Access 97 does not have the Round function available. I need to take a
result calculated in code that comes out to 4 decimals and round it to two
decimals before storing in the table. Can anyone give me sample bit of of
code that does this in 97? Not that I'm old fashioned, the guy I'm doing
this for is :) he does not want to develop in 2003.

Thanks for any help,
Bob
 
B

Bob Richardson

I don't think that will work on negative numbers, if that's a consideration.


Steve Schapel said:
Bob,

Try it like this...
Int([YourNumber]*100+0.5)/100

--
Steve Schapel, Microsoft Access MVP
Access 97 does not have the Round function available. I need to take a
result calculated in code that comes out to 4 decimals and round it to
two decimals before storing in the table. Can anyone give me sample bit
of of code that does this in 97? Not that I'm old fashioned, the guy I'm
doing this for is :) he does not want to develop in 2003.

Thanks for any help,
Bob
 
B

Bob

Thanks, I'll give it a try.
For negative numbers I can always use an if statement to determine signs and
subtract the .5
I think that would work.
Bob
Bob Richardson said:
I don't think that will work on negative numbers, if that's a
consideration.


Steve Schapel said:
Bob,

Try it like this...
Int([YourNumber]*100+0.5)/100

--
Steve Schapel, Microsoft Access MVP
Access 97 does not have the Round function available. I need to take a
result calculated in code that comes out to 4 decimals and round it to
two decimals before storing in the table.
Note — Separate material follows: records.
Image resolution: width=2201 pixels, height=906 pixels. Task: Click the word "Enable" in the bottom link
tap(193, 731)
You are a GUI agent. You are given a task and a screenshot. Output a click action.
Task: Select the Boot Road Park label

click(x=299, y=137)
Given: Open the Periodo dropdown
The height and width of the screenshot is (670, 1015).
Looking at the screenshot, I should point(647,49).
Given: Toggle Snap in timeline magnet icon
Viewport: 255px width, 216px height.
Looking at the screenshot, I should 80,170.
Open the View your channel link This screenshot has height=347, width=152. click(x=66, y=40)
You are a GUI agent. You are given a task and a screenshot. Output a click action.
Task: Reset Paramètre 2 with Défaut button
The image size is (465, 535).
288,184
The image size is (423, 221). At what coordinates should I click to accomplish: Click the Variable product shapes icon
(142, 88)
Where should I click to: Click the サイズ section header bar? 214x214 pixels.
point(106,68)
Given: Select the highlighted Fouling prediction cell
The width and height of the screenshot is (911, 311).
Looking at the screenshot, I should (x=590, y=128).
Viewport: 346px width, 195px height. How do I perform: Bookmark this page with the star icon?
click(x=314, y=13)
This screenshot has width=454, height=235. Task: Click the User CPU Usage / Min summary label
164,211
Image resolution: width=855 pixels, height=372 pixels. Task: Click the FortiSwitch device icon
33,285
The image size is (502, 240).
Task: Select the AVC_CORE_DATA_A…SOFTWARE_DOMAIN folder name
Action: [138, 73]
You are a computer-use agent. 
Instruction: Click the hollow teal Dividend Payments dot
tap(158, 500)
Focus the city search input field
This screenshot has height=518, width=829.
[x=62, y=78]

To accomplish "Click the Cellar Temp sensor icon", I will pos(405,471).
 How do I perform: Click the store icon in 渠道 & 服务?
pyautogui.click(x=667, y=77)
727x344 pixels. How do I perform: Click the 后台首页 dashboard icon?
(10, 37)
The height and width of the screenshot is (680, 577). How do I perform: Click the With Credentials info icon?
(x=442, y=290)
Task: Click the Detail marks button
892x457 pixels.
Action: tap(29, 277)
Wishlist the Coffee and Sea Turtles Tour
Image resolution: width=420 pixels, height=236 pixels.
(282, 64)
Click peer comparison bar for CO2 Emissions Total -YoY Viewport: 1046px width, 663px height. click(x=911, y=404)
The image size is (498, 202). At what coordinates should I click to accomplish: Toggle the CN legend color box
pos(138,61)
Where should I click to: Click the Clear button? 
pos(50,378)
Can anyone give me sample bit
of of code that does this in 97? Not that I'm old fashioned, the guy I'm
doing this for is :) he does not want to develop in 2003.

Thanks for any help,
Bob
 
S

Steve Schapel

Bob,

I don't agree with Bob Richardson here. I think the expression I gave
will be fine for negative numbers, just as it is , without any need for
If statements or whatever. At least, it will give the same result as
the Round function. If you need it to be different from this, for some
reason, then the use of the Sgn() function may be applicable.
 
B

Bob

Thanks to both of you, you've really helped.
I did try it with the If statement for negative numbers and that does give
me the result I wanted.

The idea is for instance if I write a cheque for which there are two tax
amounts calculated (all positive, all is ok). But later I want to reverse
the cheque by entering a negative amount and then recaculating the taxes so
that they are exactly the same as for the positive amount, but now negative.
The if statement approach did allow me to do precisely this.
I haven't tested without the if statement, but what the heck, it works !

Thanks again to you both
Bob
 
P

peregenem

Bob said:
The idea is for instance if I write a cheque for which there are two tax
amounts calculated

You may need to consider Banker's Rounding:

"When you add rounded values together, always rounding .5 in the same
direction results in a bias that grows with the more numbers you add
together. One way to minimize the bias is with banker's rounding.

"Banker's rounding rounds .5 up sometimes and down sometimes. The
convention is to round to the nearest even number, so that both 1.5 and
2.5 round to 2, and 3.5 and 4.5 both round to 4."